◆ **Exercise prompt**
Replace "hamburger menu" with "main menu" in the records below, keeping everything else unchanged, and leave out the pictures.

◆ ◆ ◆ ◆ ◆

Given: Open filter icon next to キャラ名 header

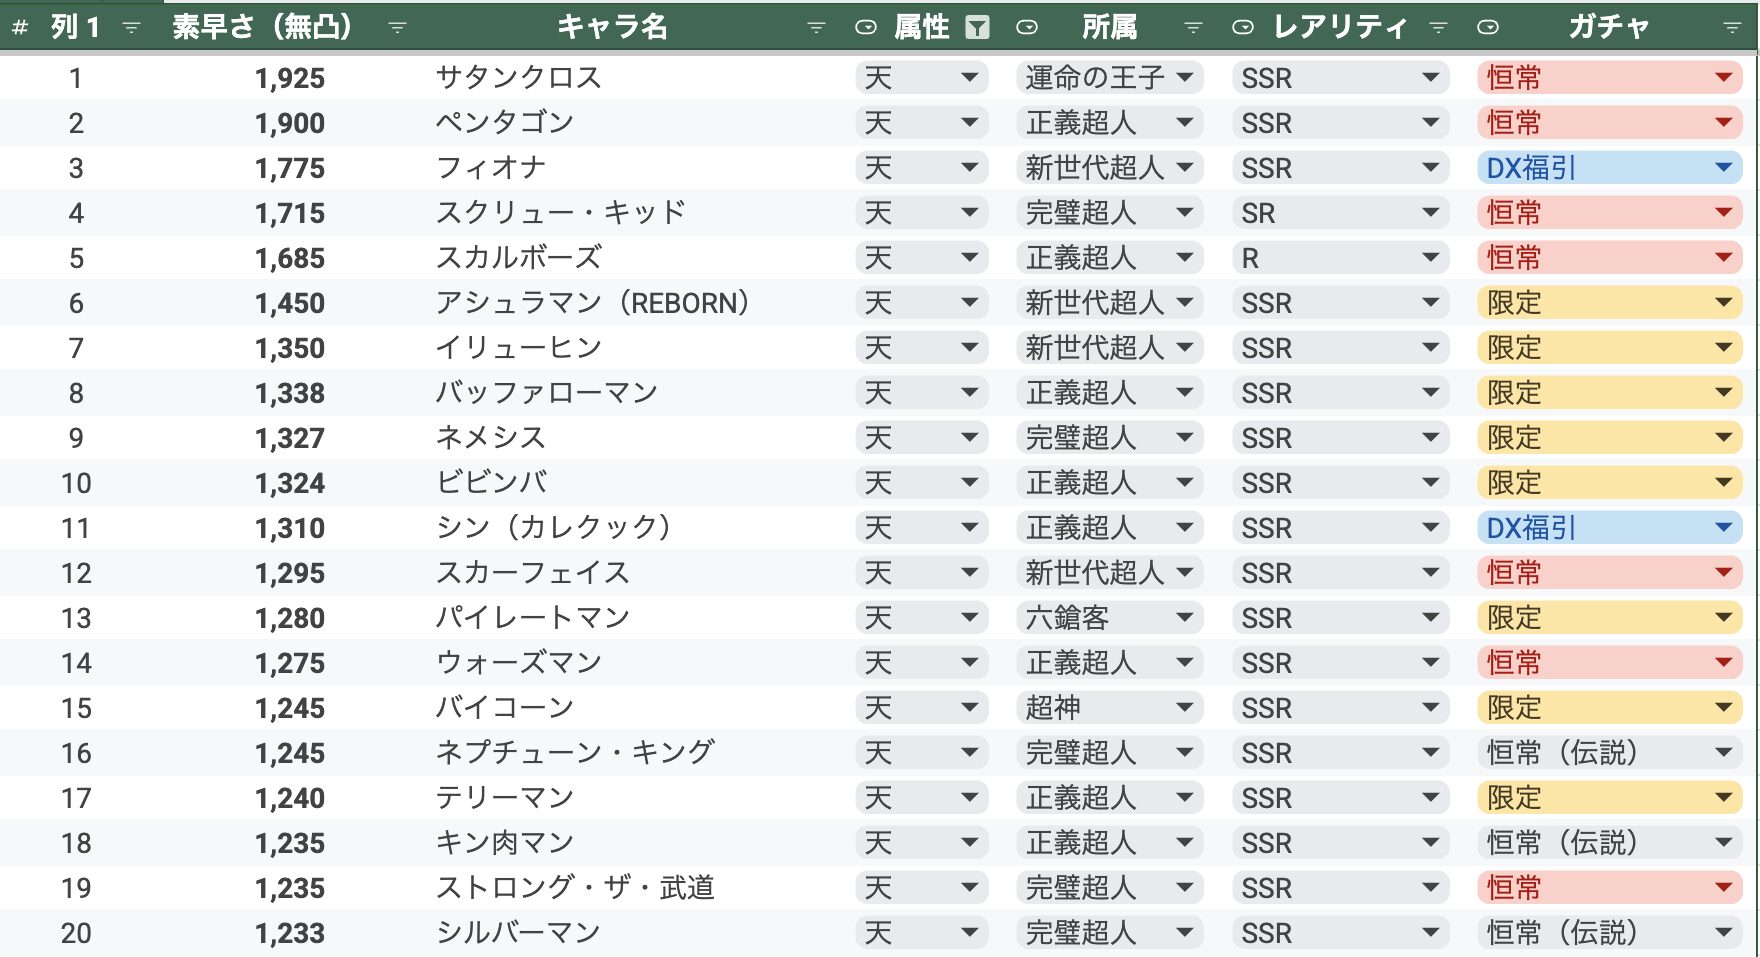Looking at the screenshot, I should point(816,28).
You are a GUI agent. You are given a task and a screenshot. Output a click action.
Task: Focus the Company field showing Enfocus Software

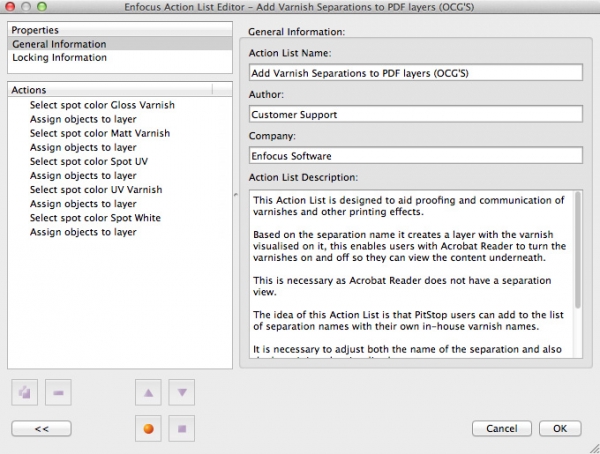(x=414, y=155)
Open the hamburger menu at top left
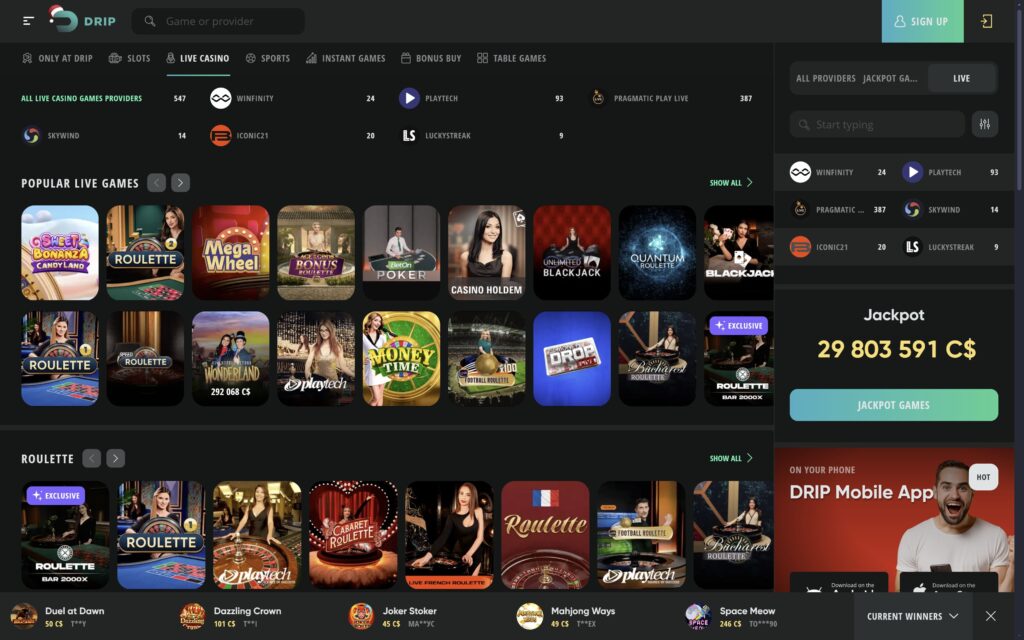 pyautogui.click(x=27, y=20)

◆ ◆ ◆ ◆ ◆

◆ **Response**
Given: Open filter icon next to キャラ名 header

Looking at the screenshot, I should point(816,28).
You are a GUI agent. You are given a task and a screenshot. Output a click action.
Task: Focus the Company field showing Enfocus Software

(x=414, y=155)
Open the main menu at top left
 pyautogui.click(x=27, y=20)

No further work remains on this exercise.